Nanoscale science and engineering in the last ten years is a springboard for future nanotechnology applications and other emerging technologies. I estimate that introduction of nanotechnology in various economic sectors such as electronics and pharmaceutics will lead to at least 1 percent increase annually in productivity during 2010s in a similar manner as another general purpose technology – information technology – did in the 1990s.
SW: Nano 2020 report argues that we are moving into a new phase of nanotech evolution that you call “Nano 2.” What kinds of changes are we likely to see in the next phase of nanotechnology, and how will it differ from the first phase?
MR: The changes are significant as the field of nanotechnology reaches its “adolescence” in the next ten years (2010-2020). Since 2010, nanoscale science and engineering has changed focus in both R&D and outputs: we are transitioning from empirical synthesis of nanoscale components for improving existing products and services to science-based creation of new and complex nanosystems by design.
The transition from the Nano 1 foundational phase (2000-2010, focused on foundation interdisciplinary research at the nanoscale) to the Nano 2 integration phase (2010-2020, focused on NS&E integration for platform applications) includes achieving direct measurements at the nanoscale with time resolution of nanoscale processes and science-based design of nanomaterials and nanosystems. The focus of R&D and applications is expected to shift towards more complex nanosystems and new areas of relevance such as bio-nanomanufacturing, food systems and cognitive technologies, and fundamentally new products. This phase is expected to be dominated by an R&D ecosystem driven by socio-economic considerations. Nanotechnology development will be rapid and uneven, with global implications for the economy, balance of forces, environment, sustainability and public participation. Reversing the pyramid in education by earlier learning of general nanotechnology concepts in freshman and softmore years will become reality in undergraduate education.
SW: In Nano 2020, you talk about nanotechnology becoming a general purpose technology in the years ahead. Please explain what you mean by this and tell us why it is important.

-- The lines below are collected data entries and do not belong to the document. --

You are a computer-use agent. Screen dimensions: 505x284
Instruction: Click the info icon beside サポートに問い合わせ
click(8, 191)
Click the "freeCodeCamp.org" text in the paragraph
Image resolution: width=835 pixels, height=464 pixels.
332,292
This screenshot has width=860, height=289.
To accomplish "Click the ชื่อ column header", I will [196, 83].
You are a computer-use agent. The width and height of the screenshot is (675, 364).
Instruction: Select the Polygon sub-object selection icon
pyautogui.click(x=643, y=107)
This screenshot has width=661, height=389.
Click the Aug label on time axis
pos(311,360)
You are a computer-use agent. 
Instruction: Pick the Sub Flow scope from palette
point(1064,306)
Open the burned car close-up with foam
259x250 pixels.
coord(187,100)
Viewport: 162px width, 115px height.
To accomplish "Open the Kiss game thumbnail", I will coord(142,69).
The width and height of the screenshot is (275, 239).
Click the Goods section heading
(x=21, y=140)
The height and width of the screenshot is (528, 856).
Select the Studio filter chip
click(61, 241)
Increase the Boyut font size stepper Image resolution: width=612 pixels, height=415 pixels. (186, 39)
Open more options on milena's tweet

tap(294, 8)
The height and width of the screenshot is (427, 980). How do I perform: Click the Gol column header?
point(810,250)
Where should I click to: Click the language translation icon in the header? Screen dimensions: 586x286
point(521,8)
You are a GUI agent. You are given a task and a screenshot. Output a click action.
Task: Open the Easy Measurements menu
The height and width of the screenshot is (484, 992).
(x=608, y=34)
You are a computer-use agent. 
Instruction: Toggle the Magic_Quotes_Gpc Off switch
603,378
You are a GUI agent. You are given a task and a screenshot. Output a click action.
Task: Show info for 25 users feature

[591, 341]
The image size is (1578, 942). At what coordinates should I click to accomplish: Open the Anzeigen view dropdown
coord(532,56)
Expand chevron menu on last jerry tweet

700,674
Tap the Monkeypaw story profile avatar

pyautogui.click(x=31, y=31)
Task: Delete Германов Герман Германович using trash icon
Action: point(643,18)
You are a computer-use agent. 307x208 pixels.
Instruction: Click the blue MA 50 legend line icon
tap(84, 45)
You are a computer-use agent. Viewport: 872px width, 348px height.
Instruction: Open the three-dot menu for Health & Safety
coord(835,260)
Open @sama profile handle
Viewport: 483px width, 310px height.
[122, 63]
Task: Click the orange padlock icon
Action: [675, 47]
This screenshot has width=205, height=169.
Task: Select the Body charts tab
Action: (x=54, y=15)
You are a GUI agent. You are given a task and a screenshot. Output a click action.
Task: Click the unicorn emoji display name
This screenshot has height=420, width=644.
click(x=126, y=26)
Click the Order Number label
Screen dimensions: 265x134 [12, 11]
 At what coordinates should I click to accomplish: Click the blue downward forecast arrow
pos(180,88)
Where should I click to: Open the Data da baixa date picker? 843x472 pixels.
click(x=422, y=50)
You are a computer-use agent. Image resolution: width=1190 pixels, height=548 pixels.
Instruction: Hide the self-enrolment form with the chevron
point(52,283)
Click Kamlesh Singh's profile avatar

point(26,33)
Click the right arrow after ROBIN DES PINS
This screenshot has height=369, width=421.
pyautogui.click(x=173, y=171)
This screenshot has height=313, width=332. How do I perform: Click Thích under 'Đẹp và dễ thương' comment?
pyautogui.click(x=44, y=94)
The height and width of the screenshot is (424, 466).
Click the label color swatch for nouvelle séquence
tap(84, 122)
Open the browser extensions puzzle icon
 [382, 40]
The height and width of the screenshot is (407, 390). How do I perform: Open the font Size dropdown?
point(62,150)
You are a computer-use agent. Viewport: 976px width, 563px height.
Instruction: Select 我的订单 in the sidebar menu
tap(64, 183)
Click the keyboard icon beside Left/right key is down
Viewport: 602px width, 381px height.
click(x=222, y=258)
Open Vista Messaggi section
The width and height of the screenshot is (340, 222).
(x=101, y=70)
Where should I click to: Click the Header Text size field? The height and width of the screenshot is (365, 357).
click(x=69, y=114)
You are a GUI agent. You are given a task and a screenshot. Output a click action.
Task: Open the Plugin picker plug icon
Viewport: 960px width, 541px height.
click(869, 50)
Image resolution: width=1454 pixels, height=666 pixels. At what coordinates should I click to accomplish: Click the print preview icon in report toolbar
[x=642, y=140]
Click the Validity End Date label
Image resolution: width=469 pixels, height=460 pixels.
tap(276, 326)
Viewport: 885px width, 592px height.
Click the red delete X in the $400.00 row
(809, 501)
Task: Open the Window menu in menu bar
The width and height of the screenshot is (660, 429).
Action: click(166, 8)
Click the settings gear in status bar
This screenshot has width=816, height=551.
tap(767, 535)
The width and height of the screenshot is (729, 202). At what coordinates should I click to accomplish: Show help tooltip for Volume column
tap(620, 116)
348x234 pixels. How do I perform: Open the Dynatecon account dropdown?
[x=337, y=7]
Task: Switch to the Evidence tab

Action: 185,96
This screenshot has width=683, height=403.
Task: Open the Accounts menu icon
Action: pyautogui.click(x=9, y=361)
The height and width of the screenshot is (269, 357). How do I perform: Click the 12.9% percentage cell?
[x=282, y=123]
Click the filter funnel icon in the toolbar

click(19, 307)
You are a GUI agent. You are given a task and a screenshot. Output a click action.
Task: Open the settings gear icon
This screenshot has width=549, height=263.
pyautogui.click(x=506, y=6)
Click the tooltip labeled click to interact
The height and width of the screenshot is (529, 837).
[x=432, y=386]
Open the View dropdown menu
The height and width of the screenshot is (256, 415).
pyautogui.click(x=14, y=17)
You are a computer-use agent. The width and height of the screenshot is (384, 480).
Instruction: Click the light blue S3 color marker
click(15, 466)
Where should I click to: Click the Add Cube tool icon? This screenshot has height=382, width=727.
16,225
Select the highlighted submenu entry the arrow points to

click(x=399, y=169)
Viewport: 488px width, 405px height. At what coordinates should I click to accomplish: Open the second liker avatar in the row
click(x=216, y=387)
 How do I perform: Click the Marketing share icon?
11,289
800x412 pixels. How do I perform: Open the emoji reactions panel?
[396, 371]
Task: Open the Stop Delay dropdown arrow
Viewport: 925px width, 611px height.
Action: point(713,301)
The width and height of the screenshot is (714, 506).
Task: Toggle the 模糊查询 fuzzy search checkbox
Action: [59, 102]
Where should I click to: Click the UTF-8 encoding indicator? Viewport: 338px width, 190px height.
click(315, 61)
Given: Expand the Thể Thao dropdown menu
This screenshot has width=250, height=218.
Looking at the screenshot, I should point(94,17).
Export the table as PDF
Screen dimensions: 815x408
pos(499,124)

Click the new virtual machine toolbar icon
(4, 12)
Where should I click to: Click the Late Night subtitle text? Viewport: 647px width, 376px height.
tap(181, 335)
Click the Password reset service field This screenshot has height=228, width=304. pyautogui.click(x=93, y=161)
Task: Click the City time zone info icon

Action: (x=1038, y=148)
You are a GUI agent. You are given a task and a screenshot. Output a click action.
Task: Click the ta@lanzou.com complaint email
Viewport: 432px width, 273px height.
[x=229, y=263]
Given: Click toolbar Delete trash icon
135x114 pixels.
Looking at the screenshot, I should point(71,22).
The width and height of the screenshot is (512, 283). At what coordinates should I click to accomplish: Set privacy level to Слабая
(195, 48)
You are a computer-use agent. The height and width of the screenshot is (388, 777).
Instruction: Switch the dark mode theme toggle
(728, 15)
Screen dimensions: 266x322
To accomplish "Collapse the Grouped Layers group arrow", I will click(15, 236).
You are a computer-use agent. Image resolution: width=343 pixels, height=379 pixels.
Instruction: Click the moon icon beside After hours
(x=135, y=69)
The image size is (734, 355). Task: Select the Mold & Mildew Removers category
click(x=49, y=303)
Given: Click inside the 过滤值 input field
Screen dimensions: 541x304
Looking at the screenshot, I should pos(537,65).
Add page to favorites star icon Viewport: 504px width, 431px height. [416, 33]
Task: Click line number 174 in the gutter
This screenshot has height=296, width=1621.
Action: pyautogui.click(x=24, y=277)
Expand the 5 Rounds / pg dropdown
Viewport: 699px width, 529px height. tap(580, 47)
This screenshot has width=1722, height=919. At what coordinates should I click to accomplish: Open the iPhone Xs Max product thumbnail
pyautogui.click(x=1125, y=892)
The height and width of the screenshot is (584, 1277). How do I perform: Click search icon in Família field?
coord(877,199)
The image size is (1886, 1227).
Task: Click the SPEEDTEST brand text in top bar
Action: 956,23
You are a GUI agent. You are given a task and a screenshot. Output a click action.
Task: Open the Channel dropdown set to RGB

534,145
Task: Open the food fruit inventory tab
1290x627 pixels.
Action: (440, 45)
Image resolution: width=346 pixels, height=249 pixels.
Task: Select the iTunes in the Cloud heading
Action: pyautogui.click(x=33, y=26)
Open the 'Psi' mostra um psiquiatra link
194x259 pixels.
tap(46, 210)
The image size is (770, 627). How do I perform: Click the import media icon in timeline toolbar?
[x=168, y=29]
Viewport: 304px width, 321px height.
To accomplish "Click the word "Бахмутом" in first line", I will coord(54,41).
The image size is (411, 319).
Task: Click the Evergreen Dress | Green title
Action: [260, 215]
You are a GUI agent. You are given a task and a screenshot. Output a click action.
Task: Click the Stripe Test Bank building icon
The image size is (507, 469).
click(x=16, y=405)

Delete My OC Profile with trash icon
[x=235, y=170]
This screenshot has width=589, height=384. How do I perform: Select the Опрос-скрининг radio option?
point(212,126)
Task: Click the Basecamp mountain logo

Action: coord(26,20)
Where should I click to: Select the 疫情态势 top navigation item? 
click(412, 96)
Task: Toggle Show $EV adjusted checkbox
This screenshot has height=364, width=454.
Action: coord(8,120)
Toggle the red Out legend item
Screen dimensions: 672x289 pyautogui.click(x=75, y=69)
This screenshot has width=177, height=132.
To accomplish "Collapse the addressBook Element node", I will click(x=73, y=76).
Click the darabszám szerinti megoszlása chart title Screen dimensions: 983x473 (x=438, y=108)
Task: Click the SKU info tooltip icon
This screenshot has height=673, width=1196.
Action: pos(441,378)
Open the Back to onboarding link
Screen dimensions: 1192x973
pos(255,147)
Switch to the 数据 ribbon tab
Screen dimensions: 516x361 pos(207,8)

MR: Nanotechnology will continue its widespread penetration of specific methods, tools and materials into the economy as a general-purpose technology, which – as with prior technologies such as electricity or computing – is likely to have widespread and far-reaching applications across many sectors. For example, nanoelectronics including nanomagnetics has a pathway to devices (including logic transistors and memory devices) with feature sizes below 10 nm and is opening doors to a whole host of innovations, including replacing electron charge as the sole information carrier. Many other vital industries will experience evolutionary, incremental nanotechnology-based improvements in combination with revolutionary, breakthrough solutions that drive new product innovations.
By 2020, there is potential to incorporate nanotechnology-enabled products and services into almost all industrial sectors and medical fields. Resulting benefits will include increased productivity and more sustainable development. New applications expected to emerge in the next decade range from low-cost photovoltaic devices (after about 2015), to affordable high-performance batteries enabling electric cars, to novel computing systems, cognitive technologies, and radical new approaches to diagnosis and treatment of diseases like cancer. As nanotechnology grows in a broader context, it will enable creation or advancements in new areas of research such as synthetic biology, cost-effective carbon capture, quantum information systems, neuromorphic engineering, geoengineering using nanoparticles, and other emerging and converging technologies.
Nanotechnology developments in the next decade will allow systematic design and manufacturing of nanotechnology products from basic principles, through a move towards simulation-based design strategies that use an increasing amount of fundamental science in applications-driven R&D, as defined in the Pasteur quadrant (Stokes 1997, Pasteur’s Quadrant: Basic Science and Technological Innovation, Brookings Institution Press).
SW: You are projecting a 10-fold increase in the value of nano-enabled final product markets over the next ten years. What industries are likely to be among the most heavily impacted by nanotech during this time frame?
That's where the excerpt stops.